86歳のIさんが初めてレッスンに来たのは79歳の頃。
一度もピアノ経験が無く、音楽を習った経験は戦時中の女学校。
「さくら~~さくら~~」と
「イイロ~~イイロ~~(ララシーーララシー)」と習ったとのこと。


何かお好きな曲を弾けるようになる感じの進め方にしますか?
それとも正式なレッスンの形、いわゆる基礎から。バイエルから、
どちらにしますか?とお聞きすると迷わず「基礎から」

ということなのでバイエルからスタートして(大人には意外とバイエルが分かりやすい)ちゃんとツェルニー、ブルグミュラーという感じで進んできていた。


「脳が衰えないように」というのが大きな目標なわけで、
見栄えの良い曲を弾くのではなく、丁寧に基礎からやってて、
それでも発表会では、最高齢として
「エリーゼ」や「幻想曲さくらさくら」などを弾かれた。


レッスンの合間にお話するどの話題にも、私のほうが勉強させてもらうことが沢山。


世の中にコロナが蔓延しはじめた頃、
「大変なことになりましたね」と言ったら、きっぱりと
「戦争よりはマシ」
「戦争中は食べるものも着るものもなかった」
「今は、食べるものもあるし温かい家もある」

世の中がコロナで右往左往してる中、
毅然とそう言い切ったIさんの言葉を聞いて、ほんとその通りだと思った。
そして思った。
年齢を重ねることって、こういうことなんだな。
経験を積んで、困難なことも克服して、その「経験」が
凛とした精神を造り上げるのだな、って。



Iさんは、
30歳くらいでご主人と始めた飲食業を、
60歳の頃ご主人を亡くしてからも続け、
「一代だけで50年続けたお店」として市内では一軒だけだったとのこと。
入れ替わりの激しい飲食業でそれだけ長く繁盛を続けられたこと、
丁寧に人生を送られたんだと思う。
80歳で引退された時の、その「仕舞いかた」もご立派で、そして美しかった。勉強になった。同じ夫婦ともに自営業の私は参考にもなった。



発表会に初めて参加された年のこと。
ホールのある会場の隣に、カフェが新規オープン。
そのカフェのママさんとIさんは親しいとのこと。

発表会前に、Iさんは私にこんなことをおっしゃった。



「発表会の日」
「子供さんや親御さん達に」
「カフェの無料チケットを配る」


驚きました。

「それはあまりにもカフェさんに申し訳ない」
「だって、生徒さんの数も相当。

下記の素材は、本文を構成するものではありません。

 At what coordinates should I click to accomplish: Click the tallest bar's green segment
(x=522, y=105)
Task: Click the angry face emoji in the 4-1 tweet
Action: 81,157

そしてその家族、となると」
「相当な人数になりますよ?」


Iさんはきっぱりとおっしゃった
「新規オープンするのだから」
「皆さんに知ってもらうことが一番大事」
「だから無料チケットを配って」
「たくさんの人に知ってもらうことが」
「良いのです」


長年、お商売されたIさんがそうおっしゃるから、
「そんなもんかな」なんて私もすぐ納得しちゃって。


ご厚意に甘え、
生徒さん達に無料チケットを配り、
この日、発表会に出た生徒さん、その家族、おじいちゃんやおばあちゃんまで、みんなカフェに立ち寄り、アイスやコーヒーやジュースをご馳走になってそれはそれはみな、大喜び。


後日、
私はカフェさんにお礼に行きました。
そこでびっくりする話を聞いた!


カフェのママさんから
「実は、これ」
「全部、Iさんが、払ってくれたのですよ」とお聞きして・・・


・・・・・・

なんと!


知らなかった!!


「ピアノを楽しんでる若い皆さんが」
「喜んでくださったのなら」
「やったかいがありました」とIさん。

私は今はまだ未熟者だけど、
出来るならば、こういう年齢の重ね方をしようと
かたく心に誓いました。



そんなIさんが去年
「一年間だけお休みを頂きたいと思います」と。

ご年齢のことを考えると、当然、
「どこか具合が悪いのでは?」と考える。

それが・・・
全然違ってて(笑)



「一年間だけ、ひ孫のお世話をしようと思って」


お孫さんに生まれたベビーを、
両親の仕事の関係もあって、
(どうしても休止出来ないご職業)
自分の家に泊めて一年間、ひ孫さんのお世話をすると。


孫のお守でさえ「しんどい」と思うのに、それがひ孫さん!
しかも生まれたてのベビー!


「やってみようと思います」


あれから一年、
昨日、LINEが来て。


「またご教授お願いします」と。




86歳。
ピアノレッスン再開。


素晴らしい。
そしてとても嬉しくて。



しかもとても驚いちゃったのは、
昨夜、主人と夕食を食べながら、
よもやま話で「Iさん、またレッスンに来れると嬉しいなあ」と私がしゃべったら、
その直後、PCがポワンとなり、LINEの着信。
物凄いタイミング。
以心伝心?


また、レッスンを再開できて
本当に嬉しいと思うのでした。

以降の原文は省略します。